Belanghebbende heeft sinds 2010 als gastdocent werkzaamheden verricht voor de Stichting Hogeschool Rotterdam op grond van een overeenkomst van opdracht. Zij beschikte over een VAR-verklaring. Op 10 april 2016 bracht zij aan de Hogeschool een offerte uit voor onderwijsactiviteiten voor € 55 per uur exclusief btw. In totaal ging het om € 5.830 te betalen in twee termijnen. De Hogeschool ging hiermee akkoord. Belanghebbende heeft in mei 2016 een factuur aan de Hogeschool gestuurd van € 2.750. De Hogeschool hield loonheffing in en betaalde belanghebbende € 1.351,35.
Belanghebbende vond dat de Hogeschool geen loonheffing had mogen inhouden op de factuur en vorderde via de civiele rechter betaling van het volledige factuurbedrag. De Hogeschool stelde dat zij wettelijk verplicht was loonheffing in te houden, omdat zij in verband met de inwerkingtreding van de Wet DBA per 1 mei 2016 het risico liep dat de Belastingdienst haar als inhoudingsplichtige aanmerkte. Uit een eerder boekenonderzoek bleek volgens de Hogeschool duidelijk dat de Belastingdienst zich op het standpunt stelde dat belanghebbende een dienstverband in fiscale zin had en als de Hogeschool geen loonheffing zou inhouden, zij het risico liep te worden aangemerkt als ‘kwaadwillend’ en kon zij een boete krijgen van 50%.

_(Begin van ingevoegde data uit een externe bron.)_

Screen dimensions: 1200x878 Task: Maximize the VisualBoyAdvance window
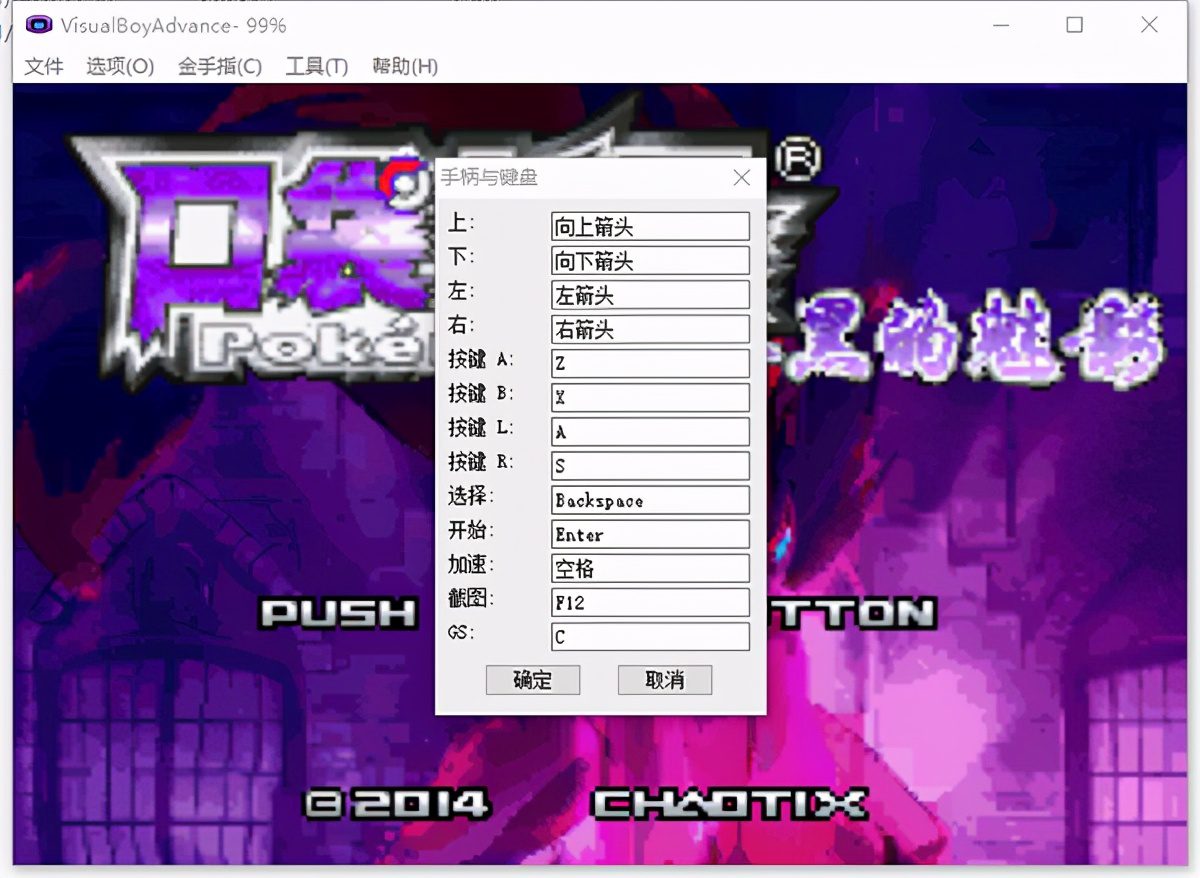[x=1074, y=25]
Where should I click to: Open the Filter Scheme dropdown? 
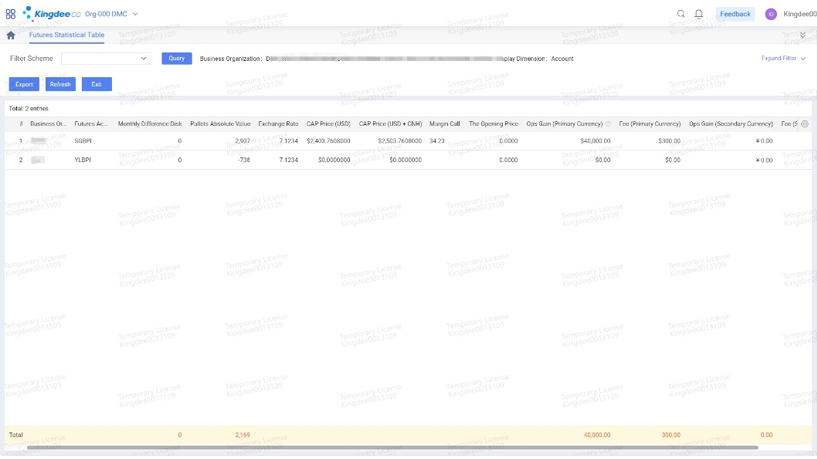[106, 59]
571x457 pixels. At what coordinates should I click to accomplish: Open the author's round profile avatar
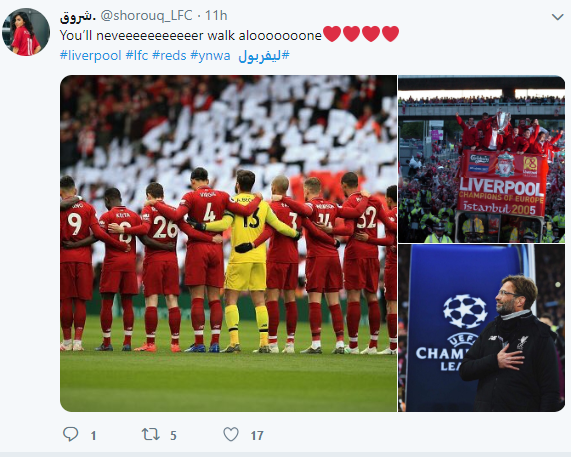click(26, 32)
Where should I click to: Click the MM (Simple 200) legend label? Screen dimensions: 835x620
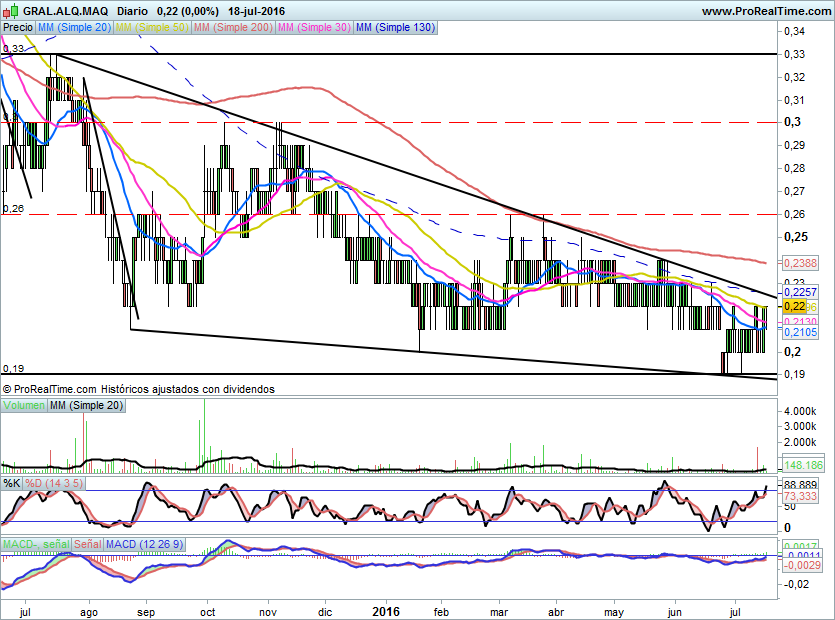232,28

Hof Den Haag concludeerde echter dat uit de correspondentie tussen de Hogeschool en belanghebbende niet bleek dat belanghebbende akkoord was gegaan met de inhouding van de loonheffing. De afspraak hield volgens het hof in dat de Hogeschool haar € 55 per uur zou betalen, zonder deze inhoudingen. Het hof verwierp de stelling van de Hogeschool met betrekking tot haar verplichting om loonheffing in te houden op grond van de Wet DBA en het risico van het stempel ‘kwaadwillend’. Dat zij wellicht een naheffingsaanslag en een boete van de Belastingdienst zou krijgen, kwam volgens het hof voor risico van de Hogeschool omdat de Hogeschool al sinds een vorig boekenonderzoek wist dat de Belastingdienst de werkzaamheden van belanghebbende voor de Hogeschool aanmerkte als een dienstverband in fiscale zin. Naar aanleiding hiervan wist de Hogeschool dat zij samenwerkte met tal van docenten als zzp’ers, waarvoor zij in de ogen van de Belastingdienst inhoudingsplichtig was. Zij was vervolgens aan de slag gegaan om hieraan paal en perk te stellen, maar zij had met belanghebbende bij het sluiten van de overeenkomst en voorafgaand aan de uitvoering daarvan geen afspraken gemaakt over het inhouden van loonheffing. De civiele rechter besliste dat de Hogeschool belanghebbende conform de overeenkomst moest uitbetalen.